The tapas varied wildly between being really quite good and powerfully inept. Lamb empanadas were closer to the former, sporting decent puff pastry around nicely spiced and seasoned innards.
Mussels and chorizo were also perfectly good, although needed more than one bit of bread to mop up the coconut-spiked sauce.
“Chicharonnes”, on the other hand were hopeless, dull and dry little cubes of tasteless protein that I only know were pork because the menu said so.
We had ordered chicken livers but instead got two bits of corn on the cob, which I’d have thought would be quite hard to get mixed up. The corn offered particularly poor value at a fiver a pop, but they removed it from the bill. I’d have quite liked those chicken livers, but didn’t want to wait another 50 minutes.
Elsewhere, cod croquettes were soft and soothing inside while crisp outside. They describe the accompanying mayo dip as “zesty”. I’d say “emetic”. Avoid.
Mains were another mixed bag of treats and trials. A sirloin steak with chimichurri, that tingly Argentinian sauce of herbs and vinegar, was right on the money. The meat was well charred, cooked to medium as requested and the sauce full of life.
Similarly, a whacking lump of pearly cod was sympathetically cooked and served on samphire and a well made sauce of clams and mussels.
On the other hand, my xinxim chicken - a Brazilian dish favoured by none other than Pelé, somewhere between a korma and a satay - featured an awful lot of bland, dry chicken and dull rice. I don’t think the man from Santos would have been especially impressed with Whitley Bay’s interpretation of his national treasure.
As the meal wore on, it became harder and harder to flag down a waiter – unless you happened to be sat at one of a number of tables of enthusiastic laydees. Funny that. While his colleagues got their flirt on, one poor bloke was left with half the restaurant to serve, which he attempted gamely and with good grace. By the time we’d ordered puddings it was clear I’d be missing the last Metro. An apologetic text to Mrs Diner was followed by the arrival of a triumvirate of really pretty decent puds.
An enjoyable cheesecake benefitted from all manner of edible flower arranging.
Meanwhile my cookie dough pie was smutty but fine.
A caramel roulade looked a bit like the swiss rolls we used to turn out in Home Economics classes, but was certainly edible.

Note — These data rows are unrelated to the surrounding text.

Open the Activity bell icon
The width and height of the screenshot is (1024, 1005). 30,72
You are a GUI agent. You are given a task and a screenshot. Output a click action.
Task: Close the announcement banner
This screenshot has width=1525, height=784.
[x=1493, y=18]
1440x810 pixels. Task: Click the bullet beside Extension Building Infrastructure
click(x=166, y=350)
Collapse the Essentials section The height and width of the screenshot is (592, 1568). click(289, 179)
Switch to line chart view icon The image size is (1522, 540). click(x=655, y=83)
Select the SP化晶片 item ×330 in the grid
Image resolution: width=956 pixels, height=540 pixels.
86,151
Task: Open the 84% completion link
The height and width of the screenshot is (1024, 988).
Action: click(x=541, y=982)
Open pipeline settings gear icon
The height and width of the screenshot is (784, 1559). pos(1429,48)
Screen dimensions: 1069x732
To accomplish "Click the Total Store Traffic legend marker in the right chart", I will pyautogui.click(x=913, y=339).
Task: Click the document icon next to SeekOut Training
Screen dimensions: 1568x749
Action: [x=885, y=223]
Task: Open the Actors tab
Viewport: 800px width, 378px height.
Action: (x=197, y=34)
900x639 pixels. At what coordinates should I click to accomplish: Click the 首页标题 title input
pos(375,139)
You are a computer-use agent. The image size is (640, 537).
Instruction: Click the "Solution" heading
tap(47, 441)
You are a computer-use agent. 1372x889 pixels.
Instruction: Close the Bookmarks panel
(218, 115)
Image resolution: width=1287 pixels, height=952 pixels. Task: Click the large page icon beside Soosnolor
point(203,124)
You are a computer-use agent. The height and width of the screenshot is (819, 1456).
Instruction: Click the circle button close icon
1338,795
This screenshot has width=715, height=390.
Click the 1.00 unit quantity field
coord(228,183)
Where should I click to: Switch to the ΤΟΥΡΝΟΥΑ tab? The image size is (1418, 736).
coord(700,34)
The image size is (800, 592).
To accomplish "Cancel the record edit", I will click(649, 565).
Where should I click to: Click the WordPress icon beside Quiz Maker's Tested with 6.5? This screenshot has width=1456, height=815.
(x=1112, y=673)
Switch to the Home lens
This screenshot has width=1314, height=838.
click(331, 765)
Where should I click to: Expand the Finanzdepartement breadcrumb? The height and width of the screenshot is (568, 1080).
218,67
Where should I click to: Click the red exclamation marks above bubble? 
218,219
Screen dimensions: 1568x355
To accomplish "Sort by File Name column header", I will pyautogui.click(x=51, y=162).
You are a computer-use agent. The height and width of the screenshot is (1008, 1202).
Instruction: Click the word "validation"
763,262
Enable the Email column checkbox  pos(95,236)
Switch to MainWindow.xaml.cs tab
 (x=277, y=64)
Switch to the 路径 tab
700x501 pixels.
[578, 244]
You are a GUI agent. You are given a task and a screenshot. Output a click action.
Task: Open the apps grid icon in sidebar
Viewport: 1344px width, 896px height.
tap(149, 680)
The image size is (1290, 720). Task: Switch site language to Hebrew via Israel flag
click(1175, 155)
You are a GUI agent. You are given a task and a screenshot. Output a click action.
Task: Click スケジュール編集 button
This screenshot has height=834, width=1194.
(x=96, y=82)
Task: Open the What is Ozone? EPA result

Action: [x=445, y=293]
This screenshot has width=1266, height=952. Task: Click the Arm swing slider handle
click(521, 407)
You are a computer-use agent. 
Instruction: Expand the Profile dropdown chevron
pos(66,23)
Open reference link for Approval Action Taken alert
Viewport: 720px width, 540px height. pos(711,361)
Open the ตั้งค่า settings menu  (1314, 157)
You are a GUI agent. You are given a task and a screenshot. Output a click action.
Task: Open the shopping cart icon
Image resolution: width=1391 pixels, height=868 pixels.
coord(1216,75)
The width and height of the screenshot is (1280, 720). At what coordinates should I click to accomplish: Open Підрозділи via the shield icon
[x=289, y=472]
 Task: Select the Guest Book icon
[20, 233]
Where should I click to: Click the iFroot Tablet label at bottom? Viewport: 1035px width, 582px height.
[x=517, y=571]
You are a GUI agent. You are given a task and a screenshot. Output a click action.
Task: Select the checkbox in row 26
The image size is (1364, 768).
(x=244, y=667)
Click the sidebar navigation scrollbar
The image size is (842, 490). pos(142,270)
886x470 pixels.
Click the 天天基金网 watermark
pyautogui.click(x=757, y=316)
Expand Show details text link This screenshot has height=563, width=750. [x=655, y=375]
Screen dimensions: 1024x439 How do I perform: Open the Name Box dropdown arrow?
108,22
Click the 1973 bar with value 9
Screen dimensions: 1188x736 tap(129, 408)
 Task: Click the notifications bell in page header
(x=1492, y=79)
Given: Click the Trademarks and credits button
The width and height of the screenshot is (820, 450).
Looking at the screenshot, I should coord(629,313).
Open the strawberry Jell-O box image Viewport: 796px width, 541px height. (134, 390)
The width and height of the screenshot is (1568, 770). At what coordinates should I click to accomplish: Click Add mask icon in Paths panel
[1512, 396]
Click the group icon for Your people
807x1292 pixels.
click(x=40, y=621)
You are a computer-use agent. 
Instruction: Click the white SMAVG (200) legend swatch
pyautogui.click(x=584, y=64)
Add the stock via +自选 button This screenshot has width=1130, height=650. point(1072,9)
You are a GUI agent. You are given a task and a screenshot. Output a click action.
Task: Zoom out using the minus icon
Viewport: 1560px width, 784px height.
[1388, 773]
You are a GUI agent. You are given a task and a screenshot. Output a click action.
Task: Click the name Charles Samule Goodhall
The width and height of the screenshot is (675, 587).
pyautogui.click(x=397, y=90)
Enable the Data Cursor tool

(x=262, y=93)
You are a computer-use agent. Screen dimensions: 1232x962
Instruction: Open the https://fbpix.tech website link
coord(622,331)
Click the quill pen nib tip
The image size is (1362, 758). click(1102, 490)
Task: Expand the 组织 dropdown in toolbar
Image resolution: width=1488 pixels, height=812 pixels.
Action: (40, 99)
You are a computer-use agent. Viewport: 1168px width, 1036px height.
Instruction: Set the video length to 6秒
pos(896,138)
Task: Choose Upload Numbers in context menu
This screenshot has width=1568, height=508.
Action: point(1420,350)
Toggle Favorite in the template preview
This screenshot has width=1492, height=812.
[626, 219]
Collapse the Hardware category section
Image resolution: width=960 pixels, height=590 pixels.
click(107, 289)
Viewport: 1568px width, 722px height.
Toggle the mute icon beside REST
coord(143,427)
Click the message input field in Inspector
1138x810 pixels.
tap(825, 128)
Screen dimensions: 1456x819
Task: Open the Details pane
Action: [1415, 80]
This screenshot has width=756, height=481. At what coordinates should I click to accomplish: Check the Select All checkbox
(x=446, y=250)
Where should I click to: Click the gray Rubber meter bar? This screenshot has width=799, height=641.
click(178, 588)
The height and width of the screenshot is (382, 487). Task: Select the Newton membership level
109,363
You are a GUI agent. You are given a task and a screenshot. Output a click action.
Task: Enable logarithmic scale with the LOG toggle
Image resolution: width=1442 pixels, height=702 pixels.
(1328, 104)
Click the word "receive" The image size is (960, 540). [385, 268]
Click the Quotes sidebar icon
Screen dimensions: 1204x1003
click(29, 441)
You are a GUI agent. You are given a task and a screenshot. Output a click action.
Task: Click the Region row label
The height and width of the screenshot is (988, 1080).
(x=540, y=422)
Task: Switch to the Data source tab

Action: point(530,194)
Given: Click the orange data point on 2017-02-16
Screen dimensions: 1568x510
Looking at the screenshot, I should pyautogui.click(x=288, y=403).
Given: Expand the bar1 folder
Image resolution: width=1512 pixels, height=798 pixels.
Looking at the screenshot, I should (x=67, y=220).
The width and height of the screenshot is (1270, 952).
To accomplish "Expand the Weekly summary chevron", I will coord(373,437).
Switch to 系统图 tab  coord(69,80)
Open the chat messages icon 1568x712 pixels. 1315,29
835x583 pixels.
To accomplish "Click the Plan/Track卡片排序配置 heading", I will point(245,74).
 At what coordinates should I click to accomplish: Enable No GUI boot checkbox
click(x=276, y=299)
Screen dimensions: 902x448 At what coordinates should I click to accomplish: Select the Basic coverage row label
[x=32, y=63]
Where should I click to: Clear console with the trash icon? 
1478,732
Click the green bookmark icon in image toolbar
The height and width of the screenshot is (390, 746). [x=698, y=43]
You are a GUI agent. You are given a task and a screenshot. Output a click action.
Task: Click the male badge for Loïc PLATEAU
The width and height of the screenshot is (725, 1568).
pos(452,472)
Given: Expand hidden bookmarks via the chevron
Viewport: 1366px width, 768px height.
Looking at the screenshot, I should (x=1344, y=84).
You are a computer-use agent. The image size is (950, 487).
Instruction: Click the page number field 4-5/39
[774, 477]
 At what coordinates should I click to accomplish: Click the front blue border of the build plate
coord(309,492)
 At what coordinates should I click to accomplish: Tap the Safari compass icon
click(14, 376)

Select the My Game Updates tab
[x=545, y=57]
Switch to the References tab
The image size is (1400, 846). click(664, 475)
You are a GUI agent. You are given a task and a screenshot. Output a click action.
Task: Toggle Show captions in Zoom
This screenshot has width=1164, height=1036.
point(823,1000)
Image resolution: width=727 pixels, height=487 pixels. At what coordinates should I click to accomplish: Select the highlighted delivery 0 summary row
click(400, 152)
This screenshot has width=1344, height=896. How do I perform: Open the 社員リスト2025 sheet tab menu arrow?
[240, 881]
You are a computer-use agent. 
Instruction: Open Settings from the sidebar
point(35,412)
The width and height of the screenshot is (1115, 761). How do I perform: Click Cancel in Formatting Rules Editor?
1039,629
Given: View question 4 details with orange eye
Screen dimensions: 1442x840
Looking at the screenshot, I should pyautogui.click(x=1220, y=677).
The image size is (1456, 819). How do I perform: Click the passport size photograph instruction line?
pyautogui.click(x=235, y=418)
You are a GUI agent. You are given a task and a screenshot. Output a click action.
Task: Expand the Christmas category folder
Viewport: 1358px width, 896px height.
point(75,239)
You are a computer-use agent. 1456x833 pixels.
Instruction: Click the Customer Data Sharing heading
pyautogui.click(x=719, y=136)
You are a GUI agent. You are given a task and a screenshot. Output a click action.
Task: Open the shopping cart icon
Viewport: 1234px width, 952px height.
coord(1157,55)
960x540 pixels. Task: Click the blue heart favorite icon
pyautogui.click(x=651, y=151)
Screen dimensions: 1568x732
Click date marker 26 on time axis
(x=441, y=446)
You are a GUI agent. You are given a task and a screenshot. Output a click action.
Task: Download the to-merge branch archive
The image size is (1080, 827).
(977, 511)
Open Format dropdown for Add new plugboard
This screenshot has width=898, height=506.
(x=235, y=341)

I have to confess that by this point we were pretty thoroughly refreshed, and I can’t help wondering if that wasn’t the whole point of the slow service. Maybe they fill up their customers with booze so they might not notice some of the less successful dishes. If that’s not the aim, they seriously need another pair of skilled hands in the kitchen and one or two out front who are more focussed on bringing food to the tables than admiring the talents of the clientele.
This place is a puzzle. Not just the terrible service, which masks any talent there might be in the kitchen, but there are also some bewildering things on the menu, such as as the Sunday Dinner Burruito [sic], “a traditional sunday dinner wrapped up in a yorkshire pudding burrito”. Yikes. Yours for a tenner.
Our dinner cost about £35 a head, although it would have been much cheaper if there’d have been less time between courses for drinking. It feels like Whitley Bay’s past, present and future are all doing battle right here in this very restaurant. It makes for an entertaining, if not altogether tasty experience. I heartily recommend it from a sociological point of view. From a gastronomic one, less so.